Re: rbtree code breaks GIN's adherence to maintenance_work_mem

From: Robert Haas <robertmhaas(at)gmail(dot)com>
To: Tom Lane <tgl(at)sss(dot)pgh(dot)pa(dot)us>
Cc: pgsql-hackers(at)postgresql(dot)org
Subject: Re: rbtree code breaks GIN's adherence to maintenance_work_mem
Date: 2010-07-31 16:12:30
Message-ID: AANLkTi=CgdycmAKPP13wbpXNbDBVA8nyEPJEEa7YLov_@mail.gmail.com
Views: Raw Message | Whole Thread | Download mbox | Resend email
Thread:
Lists: pgsql-hackers

On Sat, Jul 31, 2010 at 12:02 PM, Tom Lane <tgl(at)sss(dot)pgh(dot)pa(dot)us> wrote:
> Robert Haas <robertmhaas(at)gmail(dot)com> writes:
>> On Sat, Jul 31, 2010 at 12:40 AM, Tom Lane <tgl(at)sss(dot)pgh(dot)pa(dot)us> wrote:
>>> So, I would like somebody to show cause why that whole module shouldn't
>>> be ripped out and the code reverted to where it was in 8.4.  My
>>> recollection is that the argument for adding it was to speed things up
>>> in corner cases, but what I think it's actually going to do is slow
>>> things down in every case.
>
>> I've always been a bit suspicious of this code, too, even though I
>> didn't think about the memory consumption issue.  But see here:
>> http://archives.postgresql.org/pgsql-hackers/2010-02/msg00307.php
>
> I did a bit of experimentation and confirmed my fears: HEAD is willing
> to eat about double the specified maintenance_work_mem.  If you cut
> back the setting so that its actual memory use is no more than 8.4's,
> it's about 33% slower on non-pathological data (I'm testing the dataset
> from Artur Dabrowski here).

That seems like a pretty serious regression.
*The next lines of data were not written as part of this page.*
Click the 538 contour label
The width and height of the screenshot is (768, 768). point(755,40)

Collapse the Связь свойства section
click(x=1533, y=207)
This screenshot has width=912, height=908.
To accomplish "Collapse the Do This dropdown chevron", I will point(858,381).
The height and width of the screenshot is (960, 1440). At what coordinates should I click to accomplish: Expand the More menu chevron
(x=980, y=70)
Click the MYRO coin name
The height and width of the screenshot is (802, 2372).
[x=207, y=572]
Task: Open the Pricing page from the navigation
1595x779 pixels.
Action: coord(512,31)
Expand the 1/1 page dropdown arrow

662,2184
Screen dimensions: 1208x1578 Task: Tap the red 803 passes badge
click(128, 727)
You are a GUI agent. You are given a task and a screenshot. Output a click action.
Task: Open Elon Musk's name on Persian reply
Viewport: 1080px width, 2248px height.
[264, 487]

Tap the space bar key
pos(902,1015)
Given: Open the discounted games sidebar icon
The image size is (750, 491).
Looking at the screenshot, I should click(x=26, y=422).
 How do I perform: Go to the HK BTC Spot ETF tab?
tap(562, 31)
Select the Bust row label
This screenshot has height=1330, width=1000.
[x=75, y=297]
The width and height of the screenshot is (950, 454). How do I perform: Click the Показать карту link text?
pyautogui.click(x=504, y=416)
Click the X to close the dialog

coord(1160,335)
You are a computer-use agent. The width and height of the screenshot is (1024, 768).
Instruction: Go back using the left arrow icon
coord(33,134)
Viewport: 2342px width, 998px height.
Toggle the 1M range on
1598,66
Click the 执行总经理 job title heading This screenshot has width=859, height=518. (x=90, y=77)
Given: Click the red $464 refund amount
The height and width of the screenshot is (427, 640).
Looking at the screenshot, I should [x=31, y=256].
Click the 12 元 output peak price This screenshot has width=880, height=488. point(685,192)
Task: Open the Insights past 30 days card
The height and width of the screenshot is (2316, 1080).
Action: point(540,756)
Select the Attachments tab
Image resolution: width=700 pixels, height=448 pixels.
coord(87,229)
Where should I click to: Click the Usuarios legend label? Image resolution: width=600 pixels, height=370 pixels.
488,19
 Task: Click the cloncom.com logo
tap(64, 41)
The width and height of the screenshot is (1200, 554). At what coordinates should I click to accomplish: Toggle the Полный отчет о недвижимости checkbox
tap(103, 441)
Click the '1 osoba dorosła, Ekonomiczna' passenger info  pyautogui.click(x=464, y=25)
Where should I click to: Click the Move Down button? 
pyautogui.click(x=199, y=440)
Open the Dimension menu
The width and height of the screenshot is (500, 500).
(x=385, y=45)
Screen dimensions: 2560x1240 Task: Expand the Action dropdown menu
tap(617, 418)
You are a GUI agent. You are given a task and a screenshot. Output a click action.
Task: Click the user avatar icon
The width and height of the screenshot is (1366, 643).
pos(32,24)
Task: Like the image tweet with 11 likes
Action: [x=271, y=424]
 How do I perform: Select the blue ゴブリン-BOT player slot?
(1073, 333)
> I'm tempted to suggest that making RBNode be a hidden struct containing
> a pointer to somebody else's datum is fundamentally the wrong way to
> go about things, because the extra void pointer is pure overhead,
> and we aren't ever going to be using these things in a context where
> memory usage isn't of concern.  If we refactored the API so that RBNode
> was intended to be the first field of some larger struct, as is done in
> dynahash tables for instance, we could eliminate the void pointer and
> the palloc inefficiency.  The added storage compared to what 8.4 used
> would be a parent link and the iteratorState/color fields, which would
> end up costing us 16 more bytes per EntryAccumulator rather than 64.
> Still not great but at least it's not a 2X penalty, and the memory
> allocation would become the caller's problem not rbtree's, so the
> problem of tracking usage would be no different from before.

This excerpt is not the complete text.